## Text:
* * *
It dawns on me that I can't explicatively tell you where you're missing your guesses on what he's doing, Erick, without being drawn into a needlessly off-topic discussion. I'll say this... it's a lot more complex than you realize. Just try generating appreciable forces (true, his Uke is not a model of resistance, but there are a couple of the bounces that tell you quite clearly Uke's distance was more from Sum's power than anything Uke could have done) like that on your own. In some cases, with the amount of power some of these guys can produce, it isn't just hokey to learn to "hop", particularly if Nage has his hand on your chest. Bones break.

The main point is that I doubt you could come close to generating the amount of power using your weightshifts and turns that simply weren't there. In fact, I know you couldn't. I certainly couldn't and my body is fairly well conditioned. Secondly, without a focused path from the ground that directly connects to Uke's hand, etc., the bounce would be puny indeed.

But let's say, just rhetorically, that Master Sum is somehow deriving his power from imperceptible turns. The smaller the turns, the greater the tensile stress needed to effect reasonable power. That implies some kind of conditioning that is unusually effective. Without the turns, but doing something else (I've already laid out the basics in other posts), there still is the need for some sort of unusual conditioning. The point I'm making is that one of the baseline skillsets we're talking about is the beginning of that type of conditioning (although Aikido never took it as far as Yiquan takes it).
* * *
## Given records:

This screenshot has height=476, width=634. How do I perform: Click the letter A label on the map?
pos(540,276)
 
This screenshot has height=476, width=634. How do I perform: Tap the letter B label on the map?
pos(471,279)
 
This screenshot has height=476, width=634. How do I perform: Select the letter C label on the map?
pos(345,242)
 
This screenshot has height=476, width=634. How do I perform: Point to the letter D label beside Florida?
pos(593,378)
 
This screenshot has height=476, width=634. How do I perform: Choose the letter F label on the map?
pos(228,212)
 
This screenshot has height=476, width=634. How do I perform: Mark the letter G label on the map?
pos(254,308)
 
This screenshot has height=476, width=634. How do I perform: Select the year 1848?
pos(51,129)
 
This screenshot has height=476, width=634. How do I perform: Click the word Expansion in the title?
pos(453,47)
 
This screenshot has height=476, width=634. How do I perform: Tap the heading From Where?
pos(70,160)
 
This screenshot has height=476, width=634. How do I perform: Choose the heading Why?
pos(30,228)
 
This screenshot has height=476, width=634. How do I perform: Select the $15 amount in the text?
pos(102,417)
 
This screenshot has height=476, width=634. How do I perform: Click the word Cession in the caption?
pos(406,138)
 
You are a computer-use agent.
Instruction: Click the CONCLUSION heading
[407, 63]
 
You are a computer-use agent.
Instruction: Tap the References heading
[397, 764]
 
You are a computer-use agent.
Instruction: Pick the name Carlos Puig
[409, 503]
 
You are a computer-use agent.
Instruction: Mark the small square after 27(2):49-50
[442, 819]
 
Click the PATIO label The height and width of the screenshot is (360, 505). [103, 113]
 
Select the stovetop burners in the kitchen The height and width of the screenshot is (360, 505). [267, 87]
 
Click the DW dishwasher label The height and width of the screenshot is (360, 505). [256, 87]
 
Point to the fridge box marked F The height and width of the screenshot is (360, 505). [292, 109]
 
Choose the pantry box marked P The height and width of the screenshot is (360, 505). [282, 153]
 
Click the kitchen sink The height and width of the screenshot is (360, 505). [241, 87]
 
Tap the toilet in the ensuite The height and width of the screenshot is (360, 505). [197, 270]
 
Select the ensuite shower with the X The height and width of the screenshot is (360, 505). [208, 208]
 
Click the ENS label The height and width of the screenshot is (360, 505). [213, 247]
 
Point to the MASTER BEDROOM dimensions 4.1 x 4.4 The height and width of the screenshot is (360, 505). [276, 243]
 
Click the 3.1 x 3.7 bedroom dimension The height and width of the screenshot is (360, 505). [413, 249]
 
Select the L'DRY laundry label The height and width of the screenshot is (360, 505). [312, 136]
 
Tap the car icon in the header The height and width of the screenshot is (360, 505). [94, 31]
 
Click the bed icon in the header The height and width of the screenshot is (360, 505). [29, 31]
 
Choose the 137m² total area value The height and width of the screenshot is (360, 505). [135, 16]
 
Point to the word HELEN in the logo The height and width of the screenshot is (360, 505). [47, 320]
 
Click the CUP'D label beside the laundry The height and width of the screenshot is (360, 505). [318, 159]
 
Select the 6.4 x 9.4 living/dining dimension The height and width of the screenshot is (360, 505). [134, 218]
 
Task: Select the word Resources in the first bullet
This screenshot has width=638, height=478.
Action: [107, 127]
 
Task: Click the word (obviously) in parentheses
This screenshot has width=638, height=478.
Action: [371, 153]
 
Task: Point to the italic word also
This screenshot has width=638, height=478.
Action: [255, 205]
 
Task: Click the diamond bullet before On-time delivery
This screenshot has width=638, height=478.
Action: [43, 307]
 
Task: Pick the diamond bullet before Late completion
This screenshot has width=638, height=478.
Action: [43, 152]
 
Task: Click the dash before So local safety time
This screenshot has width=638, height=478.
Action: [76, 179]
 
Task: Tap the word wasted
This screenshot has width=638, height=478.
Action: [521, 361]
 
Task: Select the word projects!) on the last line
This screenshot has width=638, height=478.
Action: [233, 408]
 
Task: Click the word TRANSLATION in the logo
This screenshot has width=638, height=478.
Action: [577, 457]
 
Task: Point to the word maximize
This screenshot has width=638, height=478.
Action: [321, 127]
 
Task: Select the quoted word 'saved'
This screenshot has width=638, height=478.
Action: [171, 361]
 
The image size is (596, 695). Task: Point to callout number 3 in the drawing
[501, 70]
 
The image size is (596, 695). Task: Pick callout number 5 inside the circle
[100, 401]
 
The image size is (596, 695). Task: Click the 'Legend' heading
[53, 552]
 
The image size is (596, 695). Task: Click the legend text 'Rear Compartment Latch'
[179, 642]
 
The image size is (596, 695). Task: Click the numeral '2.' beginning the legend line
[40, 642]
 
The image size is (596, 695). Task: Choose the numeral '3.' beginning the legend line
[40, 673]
* * *
## Aim:
Quote word for word the passage from the text on Master Sum's power above, from "It dawns on" to "chest. Bones break.".

## Output of the exercise:
It dawns on me that I can't explicatively tell you where you're missing your guesses on what he's doing, Erick, without being drawn into a needlessly off-topic discussion. I'll say this... it's a lot more complex than you realize. Just try generating appreciable forces (true, his Uke is not a model of resistance, but there are a couple of the bounces that tell you quite clearly Uke's distance was more from Sum's power than anything Uke could have done) like that on your own. In some cases, with the amount of power some of these guys can produce, it isn't just hokey to learn to "hop", particularly if Nage has his hand on your chest. Bones break.